Keely’s time has come thanks in part to her commitment to her wellbeing – she tells me she has been working with a sports psychiatrist since 2022. “Back then, it was more for me off the track than on,” she admits. “My emotions were all over the place. I was a bit low. I didn’t have amazing motivation. Personal development was probably a big factor, too, just growing up… we had three championships that year and it was mentally so draining. I wanted help getting out of that slump. They’re just good to also offload to, with everything going on, whether that’s personally, on or off the track. Sometimes you need someone to talk to who’s got nothing to do with your life and doesn’t know the people in it.”

Chat like this from an athlete was unheard of until the likes of Simone Biles and Naomi Osaka started openly talking about how becoming a champion can bring huge mental strain. Becoming an Olympic champion takes intense mental work as well as the physical. “I always say to myself before a race, ‘It’s like now or never.’ I’d worked on it all year, just trying to lock into that mentality of nothing else other than gold. That has helped. I have good self-belief, but I felt like it could be better, and I felt like I could control that voice of doubt a bit more. Everybody has a voice of doubt – that’s not abnormal. The top athletes in the world will always have that little voice in their head, like everybody else. It’s just your reaction to it that makes the difference. I wanted to almost shut that up,” Keely says.

What does a gold medal mindset look like? “We would talk about things like, ‘What’s the difference between a medallist and a gold medallist mindset?’ A medallist may be happy with making the podium, whereas a gold medallist would be really pissed off with silver and bronze,” she replies. “A gold medallist wouldn’t be focused on what everybody else is doing, but a medallist might have some thoughts about what their opponents are up to, or who’s ahead and who’s behind. Someone who’s so confident in their gold medal mindset is only focused on themselves. For me, that seems to trick my brain a little bit into getting into that really confident mindset.”

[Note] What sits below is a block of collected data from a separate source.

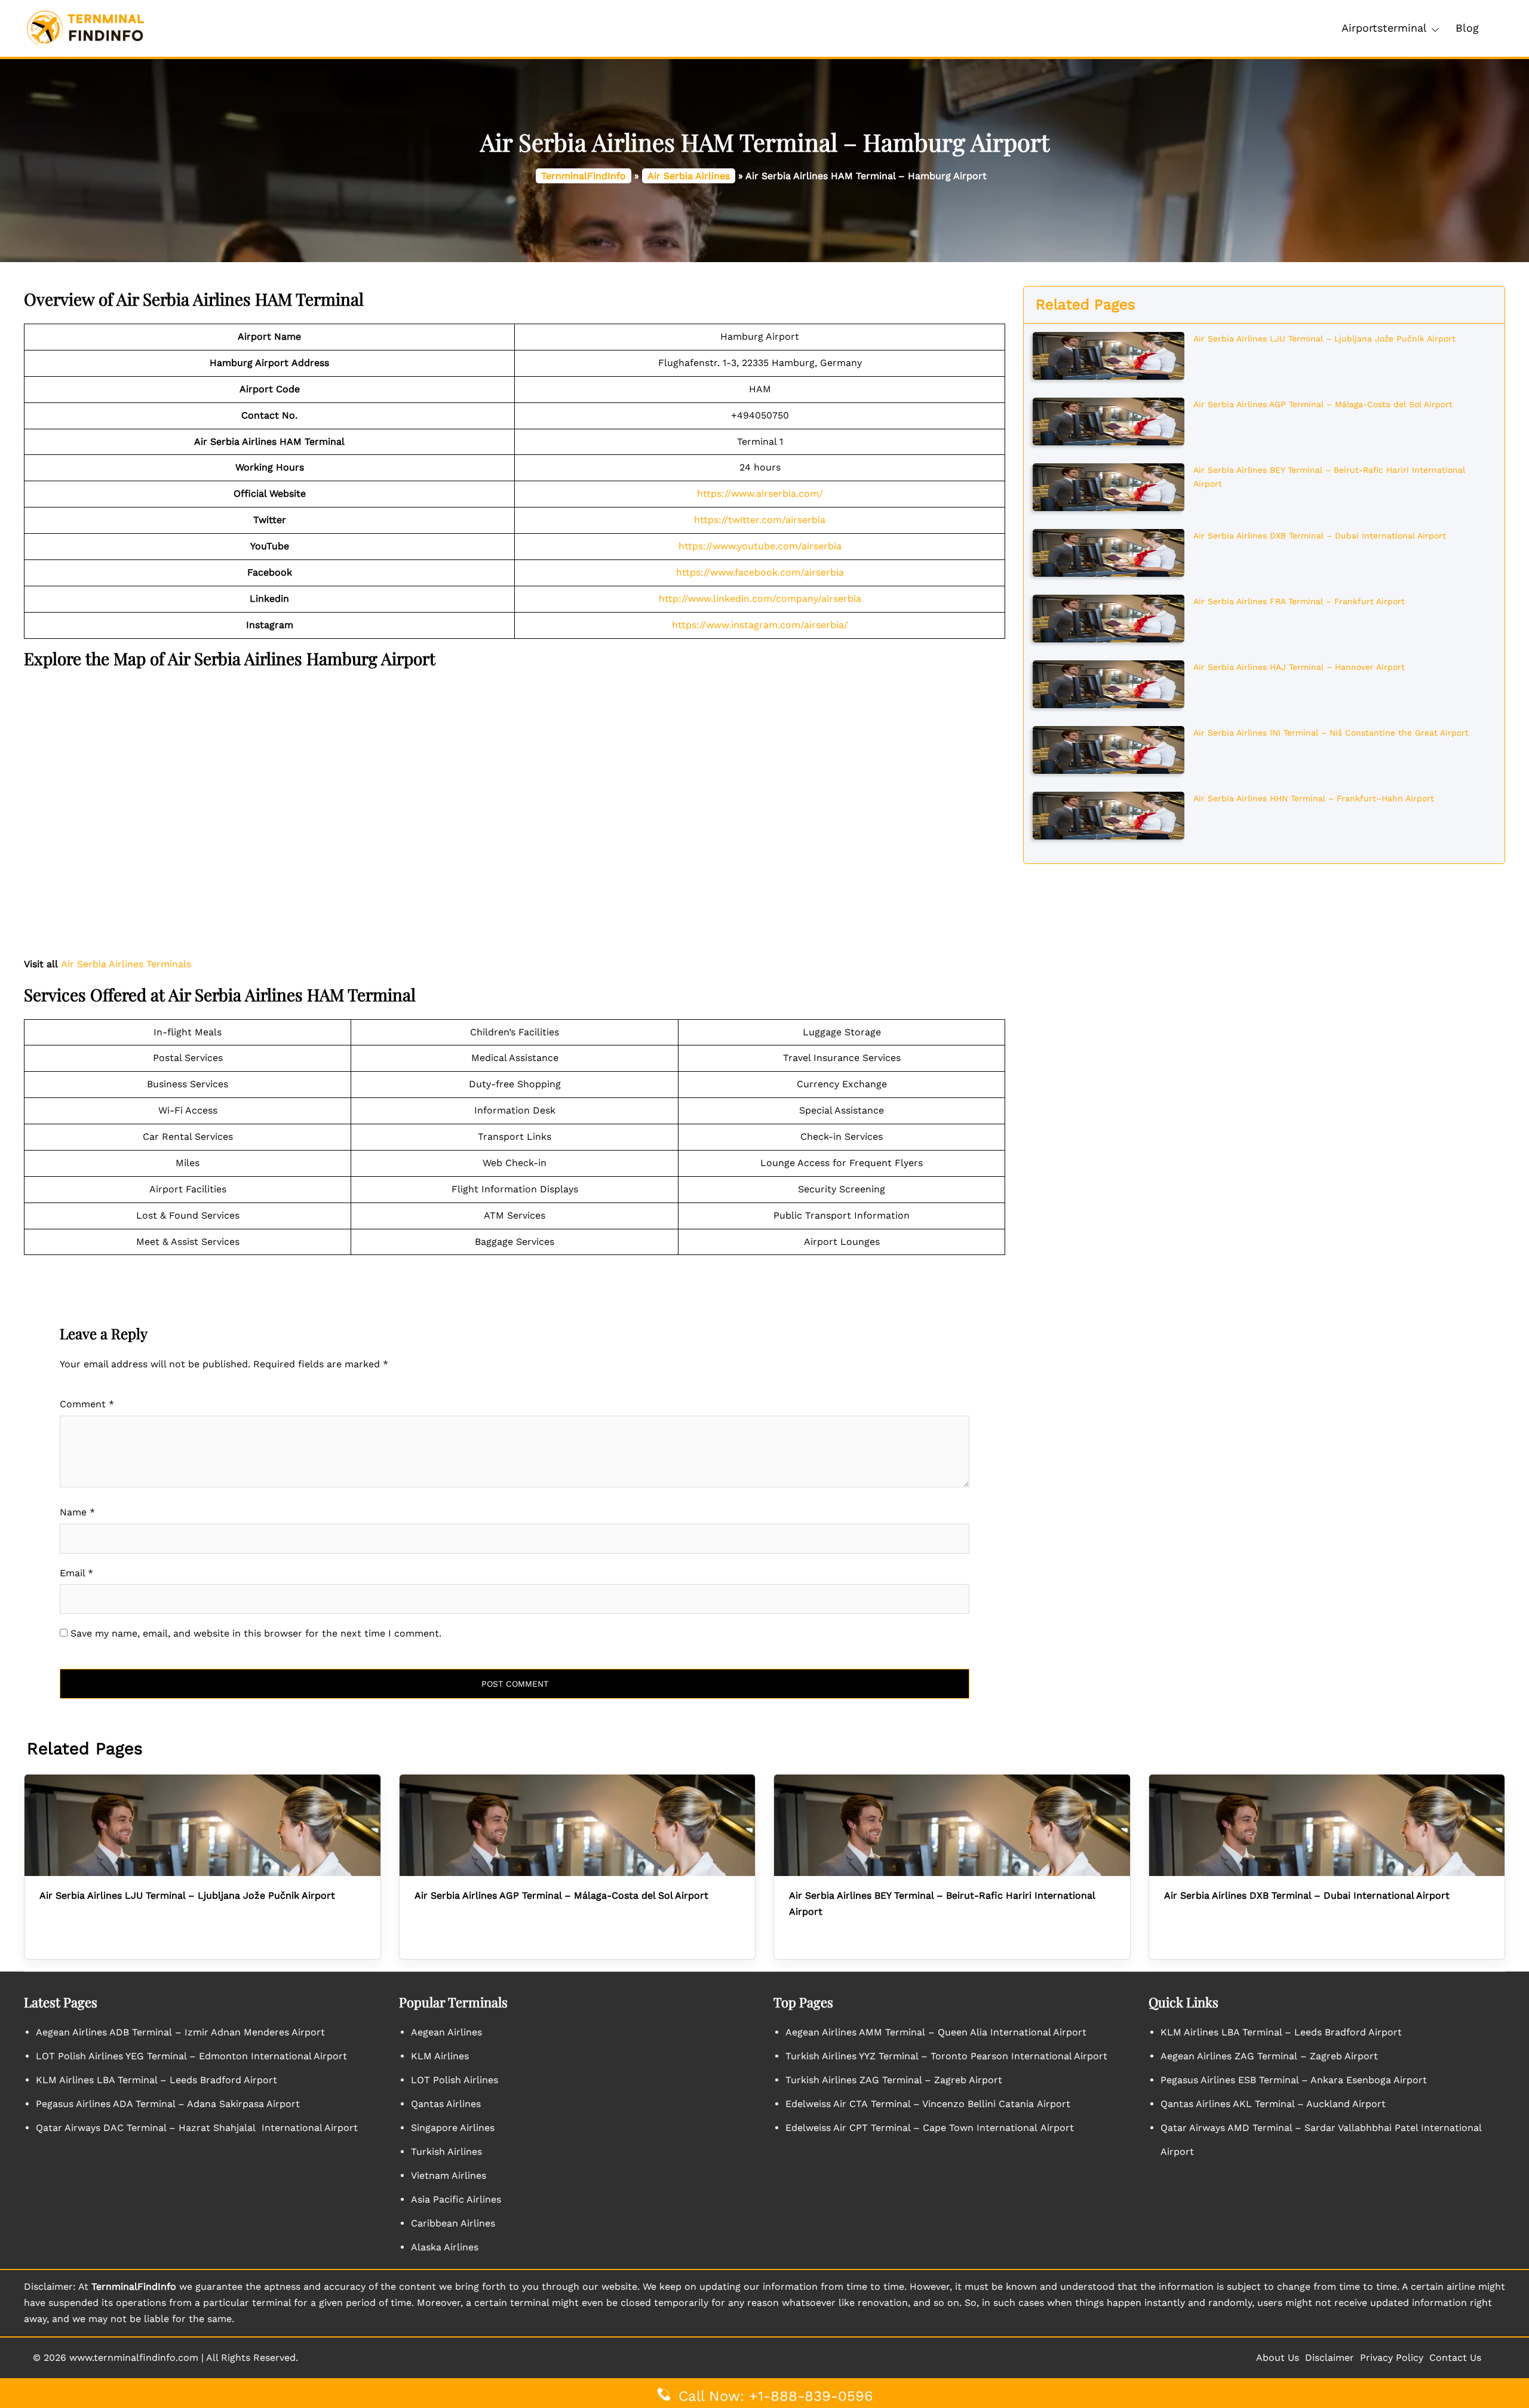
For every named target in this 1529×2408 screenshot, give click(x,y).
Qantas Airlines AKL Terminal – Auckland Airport (1273, 2103)
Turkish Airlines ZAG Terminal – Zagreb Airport (893, 2080)
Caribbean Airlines (453, 2223)
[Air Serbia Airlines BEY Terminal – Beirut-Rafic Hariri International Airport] (1108, 486)
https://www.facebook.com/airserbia (760, 572)
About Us (1277, 2357)
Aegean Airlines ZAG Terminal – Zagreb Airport (1269, 2056)
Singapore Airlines (453, 2127)
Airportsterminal (1384, 27)
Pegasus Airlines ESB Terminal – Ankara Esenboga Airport (1293, 2080)
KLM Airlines (440, 2056)
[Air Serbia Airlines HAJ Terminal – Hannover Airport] (1108, 683)
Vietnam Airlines (448, 2175)
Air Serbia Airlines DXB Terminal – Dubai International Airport (1319, 535)
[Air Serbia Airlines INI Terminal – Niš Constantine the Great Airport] (1108, 749)
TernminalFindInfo (583, 176)
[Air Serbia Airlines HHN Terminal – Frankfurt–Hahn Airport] (1108, 814)
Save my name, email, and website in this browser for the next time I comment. (255, 1633)
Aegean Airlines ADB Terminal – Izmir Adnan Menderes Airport (180, 2032)
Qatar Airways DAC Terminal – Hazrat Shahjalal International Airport (197, 2127)
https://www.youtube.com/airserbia (760, 546)
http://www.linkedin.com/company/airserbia (760, 598)
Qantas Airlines (446, 2103)
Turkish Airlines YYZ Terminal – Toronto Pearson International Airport (946, 2056)
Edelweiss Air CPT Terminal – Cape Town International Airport (929, 2127)
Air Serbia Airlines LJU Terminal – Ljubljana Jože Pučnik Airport (1324, 338)
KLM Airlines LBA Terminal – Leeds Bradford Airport (156, 2080)
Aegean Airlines (446, 2032)
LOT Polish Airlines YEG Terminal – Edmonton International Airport (191, 2056)
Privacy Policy (1391, 2357)
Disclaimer (1329, 2357)
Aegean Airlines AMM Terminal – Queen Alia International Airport (935, 2032)
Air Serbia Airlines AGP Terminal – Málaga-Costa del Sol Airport (1323, 404)
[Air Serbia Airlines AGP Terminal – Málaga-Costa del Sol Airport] (1108, 420)
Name (77, 1512)
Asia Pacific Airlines (456, 2199)
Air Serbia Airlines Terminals (126, 964)
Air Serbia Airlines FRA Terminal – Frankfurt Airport (1299, 601)
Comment (87, 1404)
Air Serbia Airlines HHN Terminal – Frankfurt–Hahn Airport (1313, 798)
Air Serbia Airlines (688, 176)
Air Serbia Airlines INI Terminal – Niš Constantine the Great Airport (1331, 732)
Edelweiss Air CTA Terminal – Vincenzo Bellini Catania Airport (927, 2103)
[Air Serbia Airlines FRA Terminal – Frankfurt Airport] (1108, 617)
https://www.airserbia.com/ (760, 493)
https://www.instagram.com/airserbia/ (760, 625)
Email (76, 1573)
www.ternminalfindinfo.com (133, 2357)
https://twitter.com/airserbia (759, 519)
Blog (1467, 27)
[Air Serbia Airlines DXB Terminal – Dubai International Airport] (1108, 551)
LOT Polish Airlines (454, 2080)
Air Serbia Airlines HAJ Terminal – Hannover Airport (1299, 667)
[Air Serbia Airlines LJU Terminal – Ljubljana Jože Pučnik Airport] (1108, 354)
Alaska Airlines (444, 2247)
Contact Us (1455, 2357)
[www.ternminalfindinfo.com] (85, 27)
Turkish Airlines (446, 2151)
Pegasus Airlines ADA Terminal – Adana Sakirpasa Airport (168, 2103)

Gathering this strength of mind is even more impressive when you consider Keely considers her run up to the Paris Olympics as one of the most testing – and retrospectively, empowering – times in her life. “To be honest, this whole year has actually not been easy at all,” she admits. “I got injured in November last year, which kept me out until the end of January. My whole plan was out the window. I was so unfit in January, I was getting battered by the girls in my [training] group. I’d be injured, then I’d be ill, then I’d start to run again, then I couldn’t run again, I wasn’t ready, then I’d get ill again. It felt like a never-ending cycle. I was so far off when I needed to be. But now that I look back, it was actually a huge blessing in disguise, because I was allowed to put together back-to-back training weeks. My endurance improved so much. I went from not being able to keep up with the 1,500 metre girls to running right alongside them – which I’ve never been able to do before. I got stronger in the gym. I was able to make all these gains, and that’s what the difference has been in terms of me running faster than I ever have before.”